** begin Dataset excerpts **
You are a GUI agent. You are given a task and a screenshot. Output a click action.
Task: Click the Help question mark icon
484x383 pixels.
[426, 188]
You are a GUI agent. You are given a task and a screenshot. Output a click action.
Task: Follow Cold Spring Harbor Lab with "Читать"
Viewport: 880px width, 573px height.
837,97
** end Dataset excerpts **
Stated problem: Copy these items word for word.

Right answer:
You are a GUI agent. You are given a task and a screenshot. Output a click action.
Task: Click the Help question mark icon
484x383 pixels.
[426, 188]
You are a GUI agent. You are given a task and a screenshot. Output a click action.
Task: Follow Cold Spring Harbor Lab with "Читать"
Viewport: 880px width, 573px height.
837,97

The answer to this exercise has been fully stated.